** Petunjuk **
**1.** Salin dengan tepat bagian kutipan teks tentang bohong, dari "Mengetahui pohon kesayangannya" sampai "kejujuran dan keberaniannya.".
**2.** Dalam kutipan teks tentang bohong, siapa saja anggota keluarga tokoh "aku" yang disebutkan?

** Kutipan Teks **

Bohong dan Cara Menyikapinya

Bohong

Foto Dok ilustrasi

Bohong dan Cara Menyikapinya

Oleh: Ahsan Jamet Hamidi

Saat usia sekolah dasar, aku pernah mencuri uang receh dari saku celana ayahku. Sebenarnya, baik ayah maupun ibu tidak tau. Tapi, Ibuku curiga melihat gelagat aneh dari perilaku jajanku. Menurutnya aku agak berlebihan. Ibu sangat paham kondisi keuangan anaknya. Saat itu, tidak mungkin aku bisa membeli mainan dan beberapa jajanan sekaligus. Akhirnya, ibu dan kakak perempuanku meinterograsi.

Aku ingat betul, beberapa pertanyaan mereka sangat efektif. Langsung menukik pada inti masalah. Tidak perlu ada dua alat bukti, apalagi saksi yang melihat. Aku hanya bisa menjawab dengan terbata-bata, bingung, malu hingga tidak bisa lagi berbohong. Akhirnya, habis sudah argumenku. Aku kalah, bertekuk lutut dan mengakui segala perbuatanku.

Ibu dan kakakku harus menghukumku karena perbuatan tercela itu. Mereka mengingatkan betul bahwa perbuatanku sangat tercela. Pertama, aku mencuri uang ayah. Kedua, aku berbohong. Pesan mereka sangat jelas, bahwa kelak, di mana pun aku akan hidup, jangan pernah mengulangi perbuatan itu. Aku menangis, sedih dan malu sekali saat itu.

Ketika ibu dan kakakku harus menghukumku karena perbuatan tercela dan sikap berbohongku, tidak demikian dengan sikap ayah George Washington. Dia urung menghukum anaknya karena sang anak terbukti berani bersikap jujur, meski telah terbukti berbuat salah.

Konon, ketika George Washington berusia enam tahun, ia memiliki sebuah kapak mainan yang tajam. Seperti kebanyakan anak-anak kecil lainnya, ia menggunakan kapak itu untuk memotong pohon apa saja di sekitar rumahanya. Apes, salah satu yang ia tebas adalah pohon ceri kesayangan ayahnya.

Mengetahui pohon kesayangannya dipotong, sang ayah sangat marah. Ia ingin tahu siapa yang telah berani merusak batang pohon ceri itu. Selang beberapa waktu, George Washington datang mengaku dengan jujur bahwa dialah orang yang telah memotong pohon ceri itu. Mengetahui bahwa sang anak telah berani bersikap jujur dan mengakui kesalahannya, sang ayah rela memaafkan. Bahkan, ia memberikan apresiasi atas kejujuran dan keberaniannya.

** Cuplikan Data **
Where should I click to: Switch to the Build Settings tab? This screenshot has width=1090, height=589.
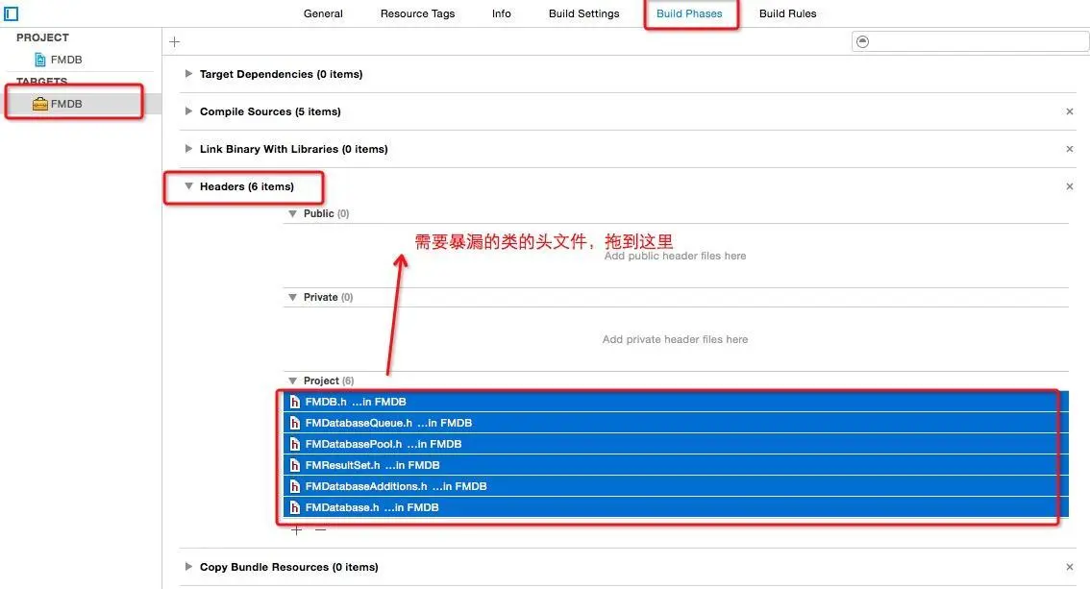583,13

** Jawaban yang Diharapkan **
**1.**
Mengetahui pohon kesayangannya dipotong, sang ayah sangat marah. Ia ingin tahu siapa yang telah berani merusak batang pohon ceri itu. Selang beberapa waktu, George Washington datang mengaku dengan jujur bahwa dialah orang yang telah memotong pohon ceri itu. Mengetahui bahwa sang anak telah berani bersikap jujur dan mengakui kesalahannya, sang ayah rela memaafkan. Bahkan, ia memberikan apresiasi atas kejujuran dan keberaniannya.

**2.** Ayah, ibu, dan kakak perempuan.